Exercise goal
The reply must consist of the entire listing, reproduced exactly.

═══ Task inputs

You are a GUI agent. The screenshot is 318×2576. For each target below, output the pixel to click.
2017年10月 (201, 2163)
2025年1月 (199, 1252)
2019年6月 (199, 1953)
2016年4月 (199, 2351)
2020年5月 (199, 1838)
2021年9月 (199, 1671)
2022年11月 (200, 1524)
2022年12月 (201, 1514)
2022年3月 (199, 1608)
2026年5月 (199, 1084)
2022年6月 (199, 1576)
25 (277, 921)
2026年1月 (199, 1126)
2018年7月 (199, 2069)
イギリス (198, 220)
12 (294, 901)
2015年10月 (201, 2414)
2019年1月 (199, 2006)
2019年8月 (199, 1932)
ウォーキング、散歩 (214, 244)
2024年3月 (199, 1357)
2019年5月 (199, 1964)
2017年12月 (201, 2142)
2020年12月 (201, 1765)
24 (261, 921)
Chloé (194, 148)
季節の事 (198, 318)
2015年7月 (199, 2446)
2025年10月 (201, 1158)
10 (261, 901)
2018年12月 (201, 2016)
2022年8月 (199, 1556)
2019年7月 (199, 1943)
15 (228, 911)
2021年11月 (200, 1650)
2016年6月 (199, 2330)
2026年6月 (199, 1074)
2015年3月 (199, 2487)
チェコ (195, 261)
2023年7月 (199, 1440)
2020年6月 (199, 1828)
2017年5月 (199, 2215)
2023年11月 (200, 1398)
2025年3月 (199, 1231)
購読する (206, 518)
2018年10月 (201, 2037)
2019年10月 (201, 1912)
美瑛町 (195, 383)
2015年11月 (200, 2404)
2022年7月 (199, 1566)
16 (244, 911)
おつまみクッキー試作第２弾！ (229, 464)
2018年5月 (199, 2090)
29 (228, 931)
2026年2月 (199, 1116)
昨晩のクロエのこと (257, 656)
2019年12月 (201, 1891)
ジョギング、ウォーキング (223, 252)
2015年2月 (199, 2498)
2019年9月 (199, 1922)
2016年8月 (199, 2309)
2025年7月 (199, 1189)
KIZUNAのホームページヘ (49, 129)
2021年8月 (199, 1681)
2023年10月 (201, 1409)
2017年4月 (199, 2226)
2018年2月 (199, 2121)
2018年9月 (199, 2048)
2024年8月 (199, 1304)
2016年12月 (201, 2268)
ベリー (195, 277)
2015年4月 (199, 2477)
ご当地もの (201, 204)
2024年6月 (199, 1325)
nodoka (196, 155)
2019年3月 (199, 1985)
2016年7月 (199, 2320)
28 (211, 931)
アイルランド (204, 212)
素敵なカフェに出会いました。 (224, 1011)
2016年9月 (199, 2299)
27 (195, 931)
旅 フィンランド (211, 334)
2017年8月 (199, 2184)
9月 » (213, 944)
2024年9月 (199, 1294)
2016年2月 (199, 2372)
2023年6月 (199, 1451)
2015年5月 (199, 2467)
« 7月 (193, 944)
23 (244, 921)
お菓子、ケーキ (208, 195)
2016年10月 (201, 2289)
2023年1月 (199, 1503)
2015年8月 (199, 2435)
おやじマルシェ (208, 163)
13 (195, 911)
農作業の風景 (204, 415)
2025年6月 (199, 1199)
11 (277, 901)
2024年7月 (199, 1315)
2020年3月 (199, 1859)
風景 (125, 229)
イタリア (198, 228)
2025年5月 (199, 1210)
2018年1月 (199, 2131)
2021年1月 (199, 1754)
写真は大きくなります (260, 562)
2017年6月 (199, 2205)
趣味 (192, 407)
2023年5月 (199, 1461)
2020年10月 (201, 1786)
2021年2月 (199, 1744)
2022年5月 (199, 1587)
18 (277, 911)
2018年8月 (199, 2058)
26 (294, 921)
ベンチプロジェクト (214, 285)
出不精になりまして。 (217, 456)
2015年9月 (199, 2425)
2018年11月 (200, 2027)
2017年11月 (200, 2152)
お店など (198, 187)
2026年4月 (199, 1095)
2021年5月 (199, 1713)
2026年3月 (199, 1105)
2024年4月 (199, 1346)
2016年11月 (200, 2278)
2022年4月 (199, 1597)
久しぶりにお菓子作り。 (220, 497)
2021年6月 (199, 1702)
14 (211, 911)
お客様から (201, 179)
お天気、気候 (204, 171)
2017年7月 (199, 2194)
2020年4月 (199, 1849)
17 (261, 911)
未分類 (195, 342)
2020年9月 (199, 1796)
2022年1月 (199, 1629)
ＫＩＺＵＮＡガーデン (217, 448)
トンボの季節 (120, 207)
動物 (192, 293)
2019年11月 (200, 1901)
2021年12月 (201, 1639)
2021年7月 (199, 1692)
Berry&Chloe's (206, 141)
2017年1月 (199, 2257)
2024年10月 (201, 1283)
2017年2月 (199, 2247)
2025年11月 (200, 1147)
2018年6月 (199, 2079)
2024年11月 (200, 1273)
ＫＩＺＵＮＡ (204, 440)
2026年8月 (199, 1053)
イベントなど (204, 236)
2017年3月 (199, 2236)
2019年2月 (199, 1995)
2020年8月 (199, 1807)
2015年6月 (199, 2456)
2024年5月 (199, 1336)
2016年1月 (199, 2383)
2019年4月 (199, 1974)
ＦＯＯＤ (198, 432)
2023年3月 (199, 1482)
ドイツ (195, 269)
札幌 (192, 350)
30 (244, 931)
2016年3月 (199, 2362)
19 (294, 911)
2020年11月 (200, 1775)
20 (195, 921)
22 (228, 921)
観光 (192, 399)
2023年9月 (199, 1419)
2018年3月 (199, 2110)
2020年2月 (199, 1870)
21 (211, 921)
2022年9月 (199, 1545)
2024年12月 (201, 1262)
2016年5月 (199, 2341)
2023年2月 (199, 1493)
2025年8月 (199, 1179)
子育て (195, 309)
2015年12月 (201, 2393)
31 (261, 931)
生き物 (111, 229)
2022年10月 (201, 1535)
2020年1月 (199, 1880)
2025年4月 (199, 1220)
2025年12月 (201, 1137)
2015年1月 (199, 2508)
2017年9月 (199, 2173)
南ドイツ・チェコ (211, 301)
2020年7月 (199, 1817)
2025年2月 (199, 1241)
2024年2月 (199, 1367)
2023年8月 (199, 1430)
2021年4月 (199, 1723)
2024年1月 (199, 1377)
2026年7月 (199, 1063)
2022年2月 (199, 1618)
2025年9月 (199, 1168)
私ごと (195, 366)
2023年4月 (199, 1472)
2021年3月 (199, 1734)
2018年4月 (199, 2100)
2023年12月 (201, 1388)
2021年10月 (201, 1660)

══════

Answer box
You are a GUI agent. The screenshot is 318×2576. For each target below, output the pixel to click.
2017年10月 (201, 2163)
2025年1月 (199, 1252)
2019年6月 (199, 1953)
2016年4月 (199, 2351)
2020年5月 (199, 1838)
2021年9月 (199, 1671)
2022年11月 (200, 1524)
2022年12月 (201, 1514)
2022年3月 (199, 1608)
2026年5月 (199, 1084)
2022年6月 (199, 1576)
25 (277, 921)
2026年1月 (199, 1126)
2018年7月 (199, 2069)
イギリス (198, 220)
12 (294, 901)
2015年10月 (201, 2414)
2019年1月 (199, 2006)
2019年8月 (199, 1932)
ウォーキング、散歩 (214, 244)
2024年3月 (199, 1357)
2019年5月 (199, 1964)
2017年12月 (201, 2142)
2020年12月 (201, 1765)
24 (261, 921)
Chloé (194, 148)
季節の事 (198, 318)
2015年7月 (199, 2446)
2025年10月 (201, 1158)
10 (261, 901)
2018年12月 (201, 2016)
2022年8月 (199, 1556)
2019年7月 (199, 1943)
15 (228, 911)
2021年11月 (200, 1650)
2016年6月 (199, 2330)
2026年6月 (199, 1074)
2015年3月 (199, 2487)
チェコ (195, 261)
2023年7月 (199, 1440)
2020年6月 (199, 1828)
2017年5月 (199, 2215)
2023年11月 (200, 1398)
2025年3月 (199, 1231)
購読する (206, 518)
2018年10月 (201, 2037)
2019年10月 (201, 1912)
美瑛町 (195, 383)
2015年11月 (200, 2404)
2022年7月 (199, 1566)
16 (244, 911)
おつまみクッキー試作第２弾！ (229, 464)
2018年5月 (199, 2090)
29 (228, 931)
2026年2月 (199, 1116)
昨晩のクロエのこと (257, 656)
2019年12月 (201, 1891)
ジョギング、ウォーキング (223, 252)
2015年2月 (199, 2498)
2019年9月 (199, 1922)
2016年8月 (199, 2309)
2025年7月 (199, 1189)
KIZUNAのホームページヘ (49, 129)
2021年8月 (199, 1681)
2023年10月 (201, 1409)
2017年4月 (199, 2226)
2018年2月 (199, 2121)
2018年9月 (199, 2048)
2024年8月 (199, 1304)
2016年12月 (201, 2268)
ベリー (195, 277)
2015年4月 (199, 2477)
ご当地もの (201, 204)
2024年6月 (199, 1325)
nodoka (196, 155)
2019年3月 (199, 1985)
2016年7月 (199, 2320)
28 (211, 931)
アイルランド (204, 212)
素敵なカフェに出会いました。 (224, 1011)
2016年9月 (199, 2299)
27 (195, 931)
旅 フィンランド (211, 334)
2017年8月 (199, 2184)
9月 » (213, 944)
2024年9月 (199, 1294)
2016年2月 (199, 2372)
2023年6月 (199, 1451)
2015年5月 (199, 2467)
« 7月 (193, 944)
23 (244, 921)
お菓子、ケーキ (208, 195)
2016年10月 (201, 2289)
2023年1月 (199, 1503)
2015年8月 (199, 2435)
おやじマルシェ (208, 163)
13 (195, 911)
農作業の風景 (204, 415)
2025年6月 (199, 1199)
11 (277, 901)
2024年7月 (199, 1315)
2020年3月 (199, 1859)
風景 (125, 229)
イタリア (198, 228)
2025年5月 (199, 1210)
2018年1月 (199, 2131)
2021年1月 (199, 1754)
写真は大きくなります (260, 562)
2017年6月 (199, 2205)
趣味 (192, 407)
2023年5月 (199, 1461)
2020年10月 (201, 1786)
2021年2月 (199, 1744)
2022年5月 (199, 1587)
18 (277, 911)
2018年8月 (199, 2058)
26 (294, 921)
ベンチプロジェクト (214, 285)
出不精になりまして。 (217, 456)
2015年9月 (199, 2425)
2018年11月 (200, 2027)
2017年11月 (200, 2152)
お店など (198, 187)
2026年4月 (199, 1095)
2021年5月 (199, 1713)
2026年3月 (199, 1105)
2024年4月 (199, 1346)
2016年11月 (200, 2278)
2022年4月 (199, 1597)
久しぶりにお菓子作り。 (220, 497)
2021年6月 (199, 1702)
14 (211, 911)
お客様から (201, 179)
お天気、気候 (204, 171)
2017年7月 (199, 2194)
2020年4月 (199, 1849)
17 (261, 911)
未分類 (195, 342)
2020年9月 (199, 1796)
2022年1月 (199, 1629)
ＫＩＺＵＮＡガーデン (217, 448)
トンボの季節 (120, 207)
動物 (192, 293)
2019年11月 (200, 1901)
2021年12月 (201, 1639)
2021年7月 (199, 1692)
Berry&Chloe's (206, 141)
2017年1月 (199, 2257)
2024年10月 (201, 1283)
2017年2月 (199, 2247)
2025年11月 (200, 1147)
2018年6月 (199, 2079)
2024年11月 (200, 1273)
ＫＩＺＵＮＡ (204, 440)
2026年8月 (199, 1053)
イベントなど (204, 236)
2017年3月 (199, 2236)
2019年2月 (199, 1995)
2020年8月 (199, 1807)
2015年6月 (199, 2456)
2024年5月 (199, 1336)
2016年1月 (199, 2383)
2019年4月 (199, 1974)
ＦＯＯＤ (198, 432)
2023年3月 (199, 1482)
ドイツ (195, 269)
札幌 (192, 350)
30 (244, 931)
2016年3月 (199, 2362)
19 (294, 911)
2020年11月 (200, 1775)
20 (195, 921)
22 (228, 921)
観光 (192, 399)
2023年9月 (199, 1419)
2018年3月 (199, 2110)
2020年2月 (199, 1870)
21 (211, 921)
2022年9月 (199, 1545)
2024年12月 (201, 1262)
2016年5月 (199, 2341)
2023年2月 (199, 1493)
2025年8月 (199, 1179)
子育て (195, 309)
2015年12月 (201, 2393)
31 (261, 931)
生き物 (111, 229)
2022年10月 (201, 1535)
2020年1月 (199, 1880)
2025年4月 (199, 1220)
2025年12月 (201, 1137)
2015年1月 (199, 2508)
2017年9月 (199, 2173)
南ドイツ・チェコ (211, 301)
2020年7月 (199, 1817)
2025年2月 (199, 1241)
2024年2月 (199, 1367)
2023年8月 (199, 1430)
2021年4月 (199, 1723)
2024年1月 (199, 1377)
2026年7月 (199, 1063)
2022年2月 (199, 1618)
2025年9月 (199, 1168)
私ごと (195, 366)
2023年4月 (199, 1472)
2021年3月 (199, 1734)
2018年4月 (199, 2100)
2023年12月 (201, 1388)
2021年10月 (201, 1660)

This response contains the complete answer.